Sounds like a loose connection

If three lamps are working and one not surely the fault has to be on the feed to the duff one? Probably a broken connection where-ever that one connects to the rest. It can't really be the dimmer.
It's the second light of four...

They are connected in a standard fashion, from 1 to 2 to 3 to 4. If there was a loose connection at 2, then 3 and 4 wouldn't work. But also, wouldn't the weird V reading affect the other 2 working lights in some way? It doesn't, they seem to be working fine.

#2 isn't working because the fitting itself isn't working. I've taken it apart and found the problem, fixing that. But once that's done, I'm guessing it will also work fine.
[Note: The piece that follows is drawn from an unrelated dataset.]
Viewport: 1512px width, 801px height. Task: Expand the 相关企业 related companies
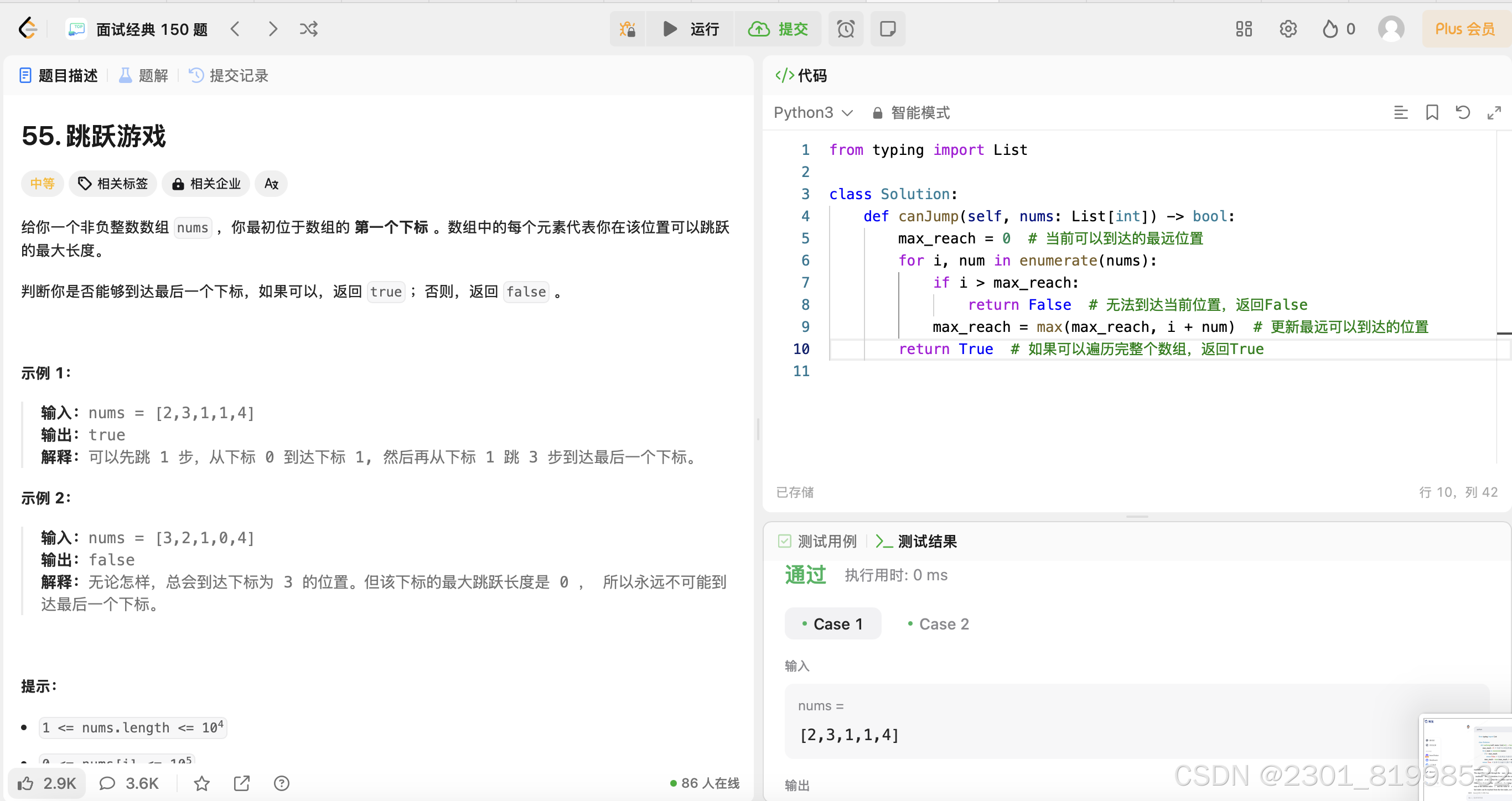tap(206, 184)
I'm just freaked by the strange V readings.

If it's working should I just forget about it? Or is there something more sinister?
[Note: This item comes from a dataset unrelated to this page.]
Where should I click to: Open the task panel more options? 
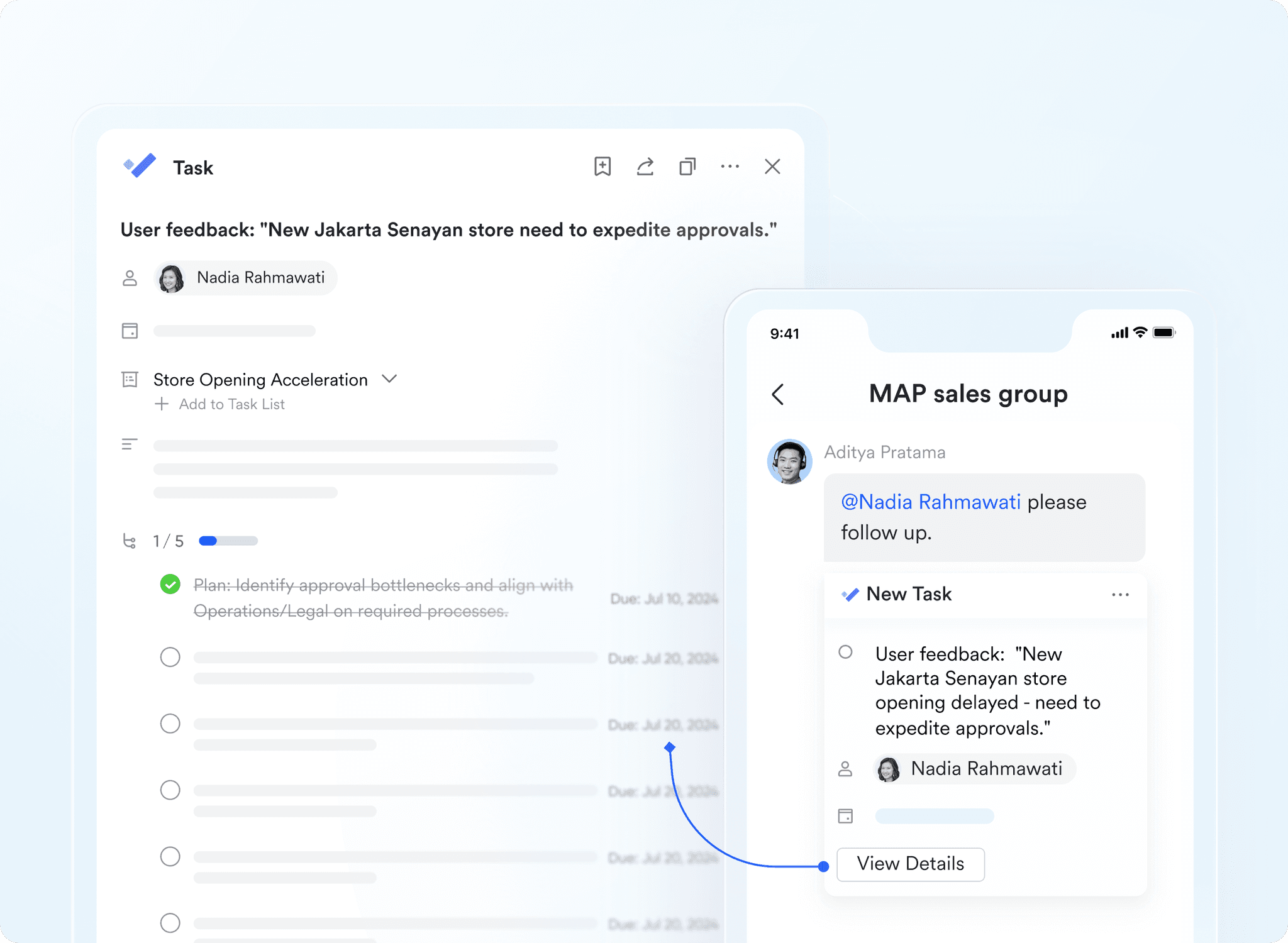730,167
I'm going to swap out the dimmer just to eliminate it as an issue. If the reading is still going up and down but everything works, could be my meter???

The bulbs are standard screw bulbs. E27. They are 'dimmable' LED bulbs.
 
E27 fittings can sometimes be very poor, and some E27 lamps are odd sizes. The result can be the contact that makes contact to the screw thread, does not and needs a bit of bending to adjust it.
 
Third that. Specially common on older fittings
Thanks for the responses.

It's none of those though. Where the neutral screws in to the fitting, that has broken off. So there was no circuit. I've soldered it in place. I knew whatever the reason the fitting wasn't working I'd fix that... still don't know why the voltage goes up and down. That's the question.
 
Glad you found your fault. Usually soldering isn't used in an electrical installations, it doesn't age well and solder joints often fail over time. Mechanical connections and terminations are the preferred method for connecting wires to accessories..

Did you try removing the dimmer and connecting power direct to the lights? Were you also getting weird voltage readings with the dimmer out of the circuit? Also what tester are you using?

Testers, especially cheap ones, have a very high internal input impedance which means they're prone to displaying a wandering inaccurate reading when there's a missing neutral. More expensive testers have a lower impedance (Lo-Z range) on their input that stops them displaying what's known as 'ghost voltages'

Cheap testers are also only designed to measure voltage accurately only when the supply is a nice smooth sine wave shape with a frequency of around 50 cycles per second. The output of a dimmer is a distorted and complex waveform the can be very high frequency and have very sharp corners that doesn't resemble a nice smooth sine wave. The theory behind this gets complicated fast but in laymans terms testers that are cheap can't interpret the high frequencies and choppy waveform shape a dimmer makes and can sometimes display either complete jibberish or a reading that wanders seemingly random all over the place or even a steady reading that's simply incorrect.

Understanding how your tester works and its limitations is critically important. If you don't it you'll end up running yourself ragged chasing problems that don't exist and there's a likelihood you can also get a shock when it gives you a false zero reading on a circuit with a dimmer or speed controller and you assume it's dead and touch something.